In the hopes of providing aid to Syrian refugees located across the world, the Arab Student Association is hosting a winter clothing drive.
Leaders of the student organization, which states that its mission is to create a forum for people interested in Arab language, culture and politics, said they hope to raise awareness about the crisis in Syria and to foster Arab solidarity.
“My hope is that this clothing drive will not only provide a direct way to help the refugees, but also to raise awareness about the magnitude of the Syrian crisis,” said Ama Frederickson ’17, secretary of the Arab Student Association.
At the moment, five clothing collection boxes exist across campus in locations including Willard Straight Hall, Hans Bethe House and Anabel Taylor Hall.

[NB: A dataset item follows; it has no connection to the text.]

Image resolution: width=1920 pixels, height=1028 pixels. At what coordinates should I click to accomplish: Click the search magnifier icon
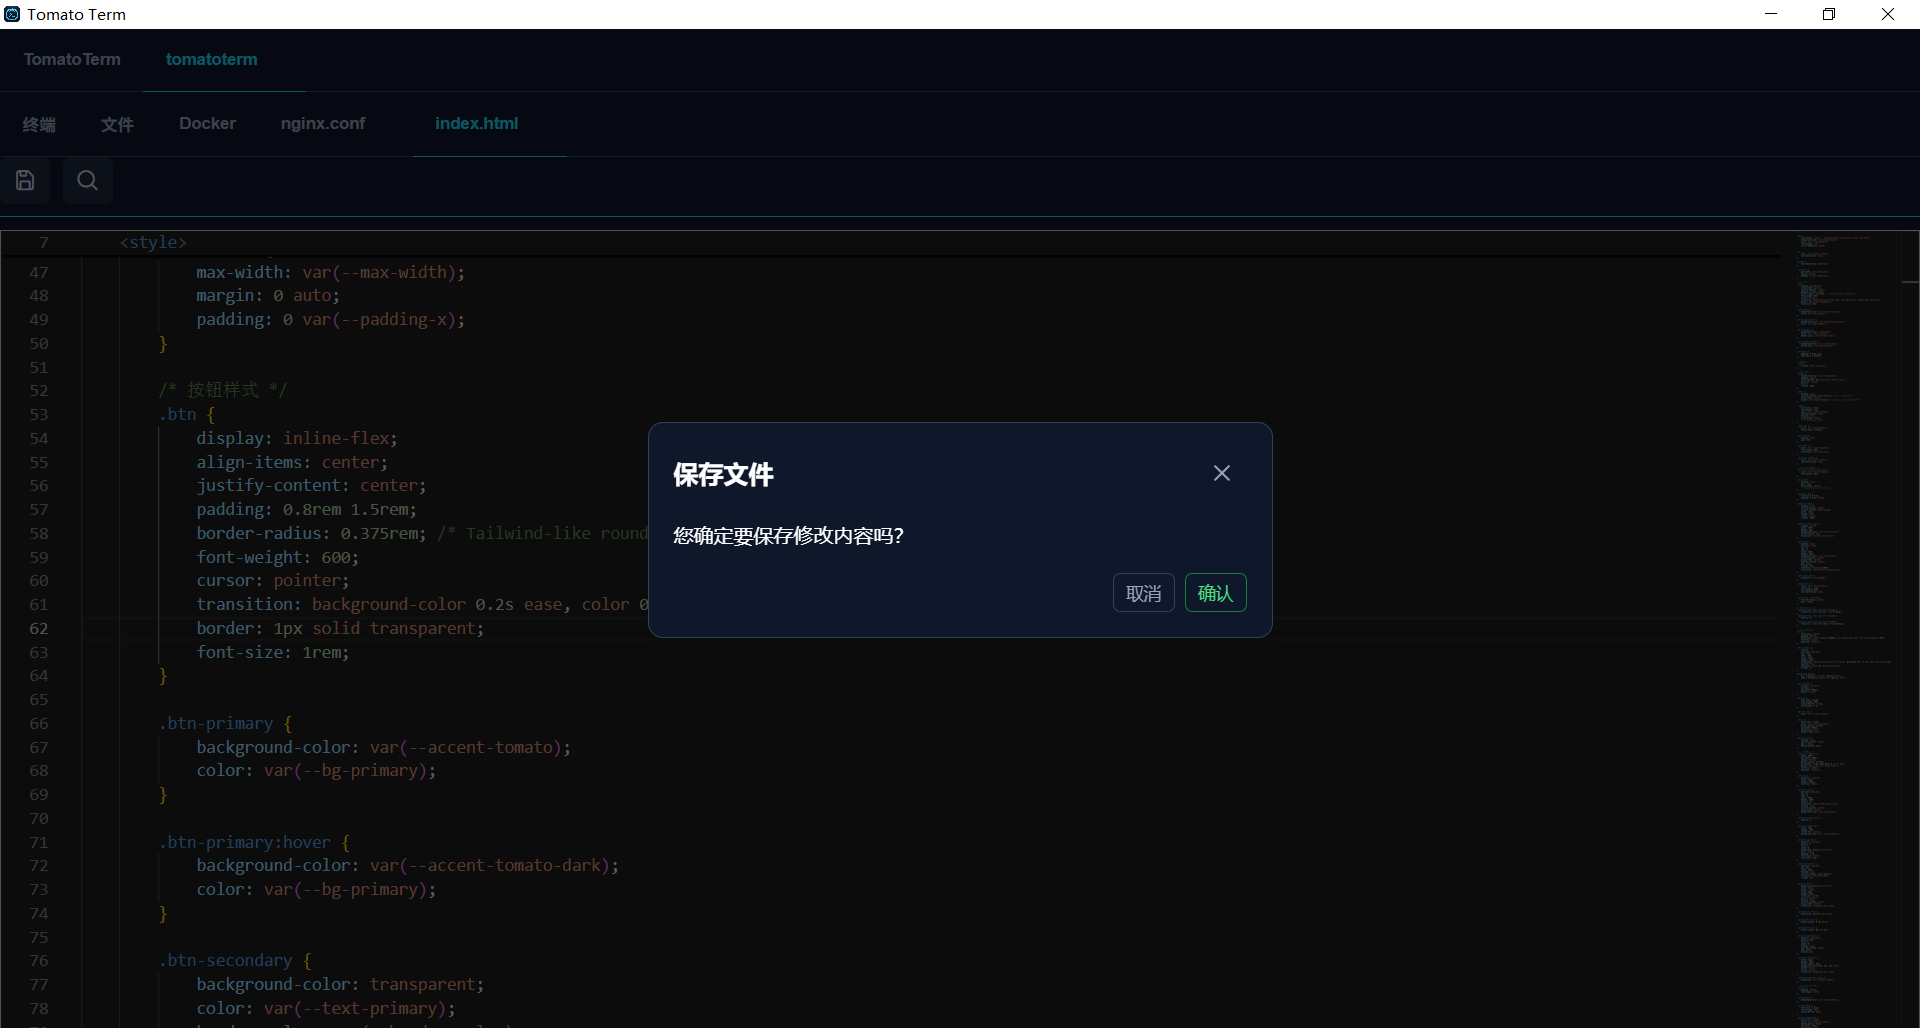(88, 181)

Plans are underway to expand to North Campus, with donation sites recently setup at Balch Hall and Robert Purcell Community Center.
To ensure the safe arrival of the winter garments, the Arab Student Association is working with two humanitarian non-profit organizations, Helping Hand USA and Sunrise USA. Donated clothes will first be sent to Helping Hand USA, based in Michigan, and Sunrise USA, based in the United Kingdom, and then distributed.
The organization has been planning the clothing drive for a while, according to philanthropy chair Ahmad Sabbagh ’17, who spearheaded the project.
“As a Syrian, I came into the Arab Student Association wanting to do something big to help the Syrian people, who have been suffering for a long time, and the clothing drive was just one idea,” Sabbagh said. “However, it wasn’t until I attended a forum on the Syrian refugee crisis hosted by the South Asian Council a few weeks ago and received such a positive response and support from the dozens of attendees that I felt confident the clothing drive would have a great turnout on this campus.”
Additionally, students in the organization are discussing plans to extend the clothing drive and host a monetary fundraiser in the future.
Salma Shitia ’18, co-president of the group, said she believes the refugee situation is an urgent humanitarian crisis.
“Doesn’t collecting clothes demonstrate the magnitude of this crisis?” Shitia said. “Refugees struggle to find clothes to cover their body, a fear we as Cornellians, I would hope, rarely experience. If we could just donate one item of clothing that became too small or too big on our bodies, we could benefit another human being’s hope for survival.”